- [TRAVAIL À FAIRE]:
(A) D'après l'extrait sur la paternité, qui occupe probablement la première place dans ces nouvelles filiations ?
(B) Restituez tel quel le passage de l'extrait sur la paternité qui va de « Ainsi, la maternité » jusqu'à « charge du temps. ».
(C) Prolongez, s'il vous plaît, l'extrait sur la paternité au-delà de sa dernière phrase.

- [TEXTE EXTRAIT]:
Ainsi, la maternité traverse-t-elle tous les obstacles liés à la rencontre des corps. La science y pourvoit en accompagnant les femmes dans leur projet d’enfant. Ce qu’elle forclôt reste à la charge du temps.
Sur le plan imaginaire, le père-spermatozoïde peut être n’importe quel homme pris dans l’historique maternel de ses amours, fussent-ils déçus ou impossibles. Ainsi, le père de celle qui veut devenir mère, occupe-t-il probablement la première place dans ces nouvelles filiations, le fantasme œdipien servant sa position. D’autres peuvent venir occuper cette fonction dans l’imaginaire féminin, un frère, un cousin, un oncle, mais aussi l’analyste. L’expérience analytique est, sur ce sujet, discrète, depuis Breuer. Mais les enfants continuent de naître sous transfert. « On peut très bien faire un enfant à son mari, et que ce soit, même si on n’a pas baisé avec, l’enfant de quelqu’un d’autre, justement de celui dont on aurait voulu qu’il fût le père. C’est tout de même à cause de cela qu’on a eu un enfant. [4] » Cette phrase de Lacan vient contrecarrer sa position de départ qui fait que « l’attribution de la procréation au père ne peut être l’effet que d’un pur signifiant, d’une reconnaissance non pas du père réel, mais de ce que la religion nous a appris à invoquer comme le Nom-du-Père [5] ».
Ces différentes occurrences de la paternité ouvrent le débat sur cette question du père réel, du père imaginaire et symbolique qui pourront se lire à partir de trois rubriques de la clinique actuelle :
Familles fragmentées
L’enfant est l’objet qui fait exister la famille. Il est à la place de l’objet précieux et désiré jusqu’au moment de la dissolution du couple parental qui le renvoie à la disruption de la famille parentale. De la famille monoparentale à la famille recomposée, les changements de la famille s’ouvrent à des combinaisons infinies, introduisant le multiple dans la structure première. Qu’il s’agisse d’adoption, de recomposition familiale, de colocation ou de garde partagée, la famille subit des mutations qui rendent compte d’une évolution qui marque « l’évaporation du père [6] », cette cicatrice laissée par le déclin du Nom-du-Père.

- [SECTION DES DONNÉES]:
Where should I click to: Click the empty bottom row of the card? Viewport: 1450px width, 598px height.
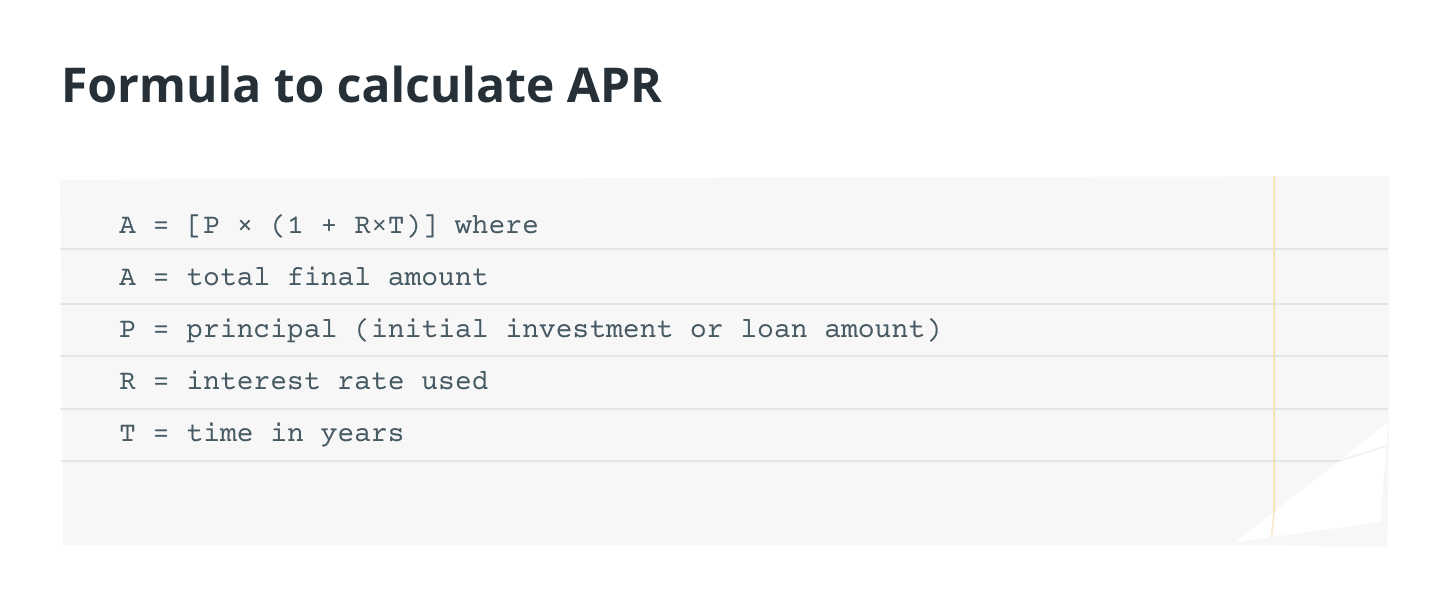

- [LISTE DES RÉPONSES]:
(A) Le père de celle qui veut devenir mère.

(B)
Ainsi, la maternité traverse-t-elle tous les obstacles liés à la rencontre des corps. La science y pourvoit en accompagnant les femmes dans leur projet d’enfant. Ce qu’elle forclôt reste à la charge du temps.

(C)
Nouvelles filiations
Celles-ci découlent de la fragmentation familiale. Alors qu’il y a un réel auquel tout parlêtre se heurte, – de n’avoir pas choisi ses parents est un dommage ou un gain de la vie et fixe un destin -, les nouvelles familles favorisent des rencontres qui feront qu’un enfant peut élire de nouveaux parents d’adoption, quitte à reléguer les siens aux patrimoines des morts vivants. La rencontre contingente des adultes prêts à investir dans une nouvelle forme de famille, crée souvent un lien d’affection privilégiée entre co-parents et enfants. Ainsi, la parentalité suit-elle la courbe des rencontres des Uns tout seuls. Il y a là une préférence donnée à la contingence avec ses inventions plutôt qu’à la fixité de l’ordre familial, marquant l’impact de lalangue qui en permet le nouage.
Roman familial
La fragmentation de la famille laisse la place à de nouvelles écritures du roman familial. Si Freud découvre sa fonction de séparation, – s’imaginer dans une autre famille permet de se détacher de l’amour parental -, il est évident qu’aujourd’hui, cette séparation se vit souvent dans la réalité. De ce fait, le roman familial s’écrit autrement. L’enfant ne s’imagine plus libéré du joug familial en rêvant d’une famille plus aimante ou moins répressive. Au contraire, à l’excès de jouissance offert par les libres choix des parents, le roman familial prend parfois un coup de vieux. Certains enfants rêvent d’une vie pépère où chacun ne change plus de place. S’inventer une autre version de la famille prend en charge les bouleversements liés à ses nouveaux destins.
Photographie : ©Dominique Sonnet
[1] Lacan J., Le Séminaire, livre v, Les Formations de l’inconscient (1957-1958), texte établis par J.-A. Miller, Paris, Seuil, coll. Champ Freudien, 1998, p. 146.
[2] Lacan J., « Fonction et champ de la parole et du langage en psychanalyse » (1953), Écrits, Paris, Seuil, coll. Champ Freudien, 1966, p. 315.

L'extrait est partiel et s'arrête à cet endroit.